Another traditional example is allowing seasonal casual dress, offered by 27% of employers.

These are all solid, fun ideas for summer rewards, but EBN also spoke with an employer who goes far beyond these traditional summer perks. Patagonia offers company bikes, volleyball courts and on-site yoga for workers at their Ventura campus. Their reception desk posts daily surf reports and they even make companywide announcements on especially days when waves are prime for surfers.

“Whether it’s playing volleyball or going down to the beach, we encourage people to take a moment of time to reconnect and enjoy summer,” says Shannon Ellis, Patagonia’s HR director. 

See also: 20 crazy benefits offered by employers
The company is known for its athletic lifestyle and environmentally-friendly products, which carries into their company culture.

“In terms of traditional stuff [like office picnics], I’d say we’re very untraditional in that regard in that we try to capitalize on events that deliver more connection back to the community and tie in with the company mission,” explains Ellis.

And that mission — “to build the best product, cause no unnecessary harm, use business to inspire and implement solutions to the environmental crisis” — clearly extends to its employee benefits.

For example, teams participate in volunteer efforts at local grassroots and environmental groups. Ellis says a group in the Ventura office recently volunteered at a marine mammal rescue center. These group initiatives are “a great way to connect with the local community and also for team building,” she says.

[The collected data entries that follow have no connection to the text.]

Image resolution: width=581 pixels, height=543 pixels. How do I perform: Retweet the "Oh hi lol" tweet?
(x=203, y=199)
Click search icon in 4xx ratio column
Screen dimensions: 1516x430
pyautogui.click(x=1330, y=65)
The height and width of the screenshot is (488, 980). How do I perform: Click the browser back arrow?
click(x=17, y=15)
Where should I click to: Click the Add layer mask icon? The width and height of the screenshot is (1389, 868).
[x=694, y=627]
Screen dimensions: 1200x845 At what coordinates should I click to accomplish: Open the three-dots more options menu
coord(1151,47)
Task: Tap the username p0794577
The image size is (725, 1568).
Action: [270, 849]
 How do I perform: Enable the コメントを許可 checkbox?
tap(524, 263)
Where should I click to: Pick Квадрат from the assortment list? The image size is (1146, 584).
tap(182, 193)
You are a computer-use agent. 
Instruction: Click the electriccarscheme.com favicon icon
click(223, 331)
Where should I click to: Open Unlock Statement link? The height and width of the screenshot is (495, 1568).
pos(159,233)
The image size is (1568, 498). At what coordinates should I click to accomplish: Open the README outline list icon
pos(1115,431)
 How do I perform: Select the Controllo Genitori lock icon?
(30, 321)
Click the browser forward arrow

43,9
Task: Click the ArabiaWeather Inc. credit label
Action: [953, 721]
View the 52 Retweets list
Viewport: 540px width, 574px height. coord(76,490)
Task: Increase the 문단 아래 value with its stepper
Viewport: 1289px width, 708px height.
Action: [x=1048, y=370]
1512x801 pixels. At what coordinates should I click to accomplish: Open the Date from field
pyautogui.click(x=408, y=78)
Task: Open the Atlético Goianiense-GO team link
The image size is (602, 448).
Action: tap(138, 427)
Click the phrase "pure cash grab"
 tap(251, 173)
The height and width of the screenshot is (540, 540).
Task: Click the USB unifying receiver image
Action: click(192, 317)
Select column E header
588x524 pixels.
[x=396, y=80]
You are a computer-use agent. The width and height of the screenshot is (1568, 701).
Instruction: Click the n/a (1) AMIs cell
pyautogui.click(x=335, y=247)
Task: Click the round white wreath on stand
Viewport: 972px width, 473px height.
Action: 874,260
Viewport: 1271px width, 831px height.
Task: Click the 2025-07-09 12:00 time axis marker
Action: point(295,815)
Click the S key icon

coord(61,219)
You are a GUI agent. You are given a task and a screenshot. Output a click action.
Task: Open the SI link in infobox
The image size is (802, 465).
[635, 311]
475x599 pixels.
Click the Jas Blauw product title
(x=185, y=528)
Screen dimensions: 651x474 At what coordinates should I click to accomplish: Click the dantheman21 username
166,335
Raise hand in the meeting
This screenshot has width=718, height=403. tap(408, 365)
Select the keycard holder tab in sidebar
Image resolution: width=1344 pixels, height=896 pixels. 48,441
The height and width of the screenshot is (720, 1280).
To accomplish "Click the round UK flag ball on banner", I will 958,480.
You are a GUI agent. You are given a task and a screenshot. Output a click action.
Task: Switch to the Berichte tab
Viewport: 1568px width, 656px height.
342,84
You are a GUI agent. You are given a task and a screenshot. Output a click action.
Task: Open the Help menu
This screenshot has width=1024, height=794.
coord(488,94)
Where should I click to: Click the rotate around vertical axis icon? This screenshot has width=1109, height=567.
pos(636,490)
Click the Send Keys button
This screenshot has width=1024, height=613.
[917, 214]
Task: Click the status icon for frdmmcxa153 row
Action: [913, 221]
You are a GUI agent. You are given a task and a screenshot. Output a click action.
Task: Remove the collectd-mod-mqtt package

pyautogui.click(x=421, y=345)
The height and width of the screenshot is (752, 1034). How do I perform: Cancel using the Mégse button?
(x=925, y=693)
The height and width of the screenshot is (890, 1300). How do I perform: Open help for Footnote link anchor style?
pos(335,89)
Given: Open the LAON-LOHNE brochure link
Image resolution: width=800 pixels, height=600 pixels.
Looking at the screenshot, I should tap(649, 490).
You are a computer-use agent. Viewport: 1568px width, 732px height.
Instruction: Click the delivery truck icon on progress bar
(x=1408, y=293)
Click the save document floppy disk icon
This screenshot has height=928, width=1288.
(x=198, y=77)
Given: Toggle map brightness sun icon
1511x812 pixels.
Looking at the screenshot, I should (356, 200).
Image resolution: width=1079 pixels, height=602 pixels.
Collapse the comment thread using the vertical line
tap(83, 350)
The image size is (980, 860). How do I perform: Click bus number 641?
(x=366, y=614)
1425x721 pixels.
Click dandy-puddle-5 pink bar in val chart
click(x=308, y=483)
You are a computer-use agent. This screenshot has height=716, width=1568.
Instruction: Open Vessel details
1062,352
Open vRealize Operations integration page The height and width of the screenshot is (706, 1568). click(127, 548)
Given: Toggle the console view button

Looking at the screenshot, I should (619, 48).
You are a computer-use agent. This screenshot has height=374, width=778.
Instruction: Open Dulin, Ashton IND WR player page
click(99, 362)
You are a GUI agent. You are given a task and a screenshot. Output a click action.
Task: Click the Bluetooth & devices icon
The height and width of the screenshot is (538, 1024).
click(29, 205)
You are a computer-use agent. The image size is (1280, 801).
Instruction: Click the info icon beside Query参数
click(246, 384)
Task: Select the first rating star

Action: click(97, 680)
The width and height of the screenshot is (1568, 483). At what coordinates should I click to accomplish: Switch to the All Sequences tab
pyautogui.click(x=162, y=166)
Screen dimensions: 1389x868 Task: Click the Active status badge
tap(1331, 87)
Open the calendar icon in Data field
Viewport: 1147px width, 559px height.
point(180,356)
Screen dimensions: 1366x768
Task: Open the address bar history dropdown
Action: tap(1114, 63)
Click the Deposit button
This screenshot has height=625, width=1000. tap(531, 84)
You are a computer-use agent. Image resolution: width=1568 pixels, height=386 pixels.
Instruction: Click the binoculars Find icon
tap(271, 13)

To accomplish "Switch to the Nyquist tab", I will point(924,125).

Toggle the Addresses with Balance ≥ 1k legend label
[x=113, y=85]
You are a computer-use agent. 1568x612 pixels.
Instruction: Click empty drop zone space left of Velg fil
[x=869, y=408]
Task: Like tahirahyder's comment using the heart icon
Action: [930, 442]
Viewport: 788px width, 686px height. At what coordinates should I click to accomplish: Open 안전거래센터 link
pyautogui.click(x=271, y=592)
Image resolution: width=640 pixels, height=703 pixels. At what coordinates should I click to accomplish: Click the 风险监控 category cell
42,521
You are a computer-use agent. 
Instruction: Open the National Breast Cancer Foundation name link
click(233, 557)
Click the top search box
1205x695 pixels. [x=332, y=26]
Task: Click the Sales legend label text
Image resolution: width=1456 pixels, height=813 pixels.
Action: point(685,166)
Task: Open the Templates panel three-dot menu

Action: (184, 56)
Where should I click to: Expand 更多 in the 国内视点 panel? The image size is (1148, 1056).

What’s more, employees can take two months off work to volunteer at an environmental non-profit and still receive their full salary. All employees are eligible to apply for and participate in these environmental internships and many do, especially in the summertime when, according to anecdotal data from Ellis, utilization is at its highest.

Ellis says they rarely have staffing shortages. “In the summertime it’s very easy to adapt and schedule accordingly with things like vacation,” she says.

This year, Patagonia plans to send approximately 170 of its employees into the field through its Environmental Internship Program. Since its inception in 1993, Patagonia has supported nearly 2,000 employees with fully paid protected leave while they work for environmental organizations around the world.

For longer leave (such as maternity, paternity or adoption), Patagonia often has employees from different segments of the organization sub in so they gain new experiences and a deeper understanding of the full company’s interworking, as well as their own career goals.

Rewards on a dime

No matter what the organization’s size or budget, HR managers can find ways to engage and reward employees in the summertime.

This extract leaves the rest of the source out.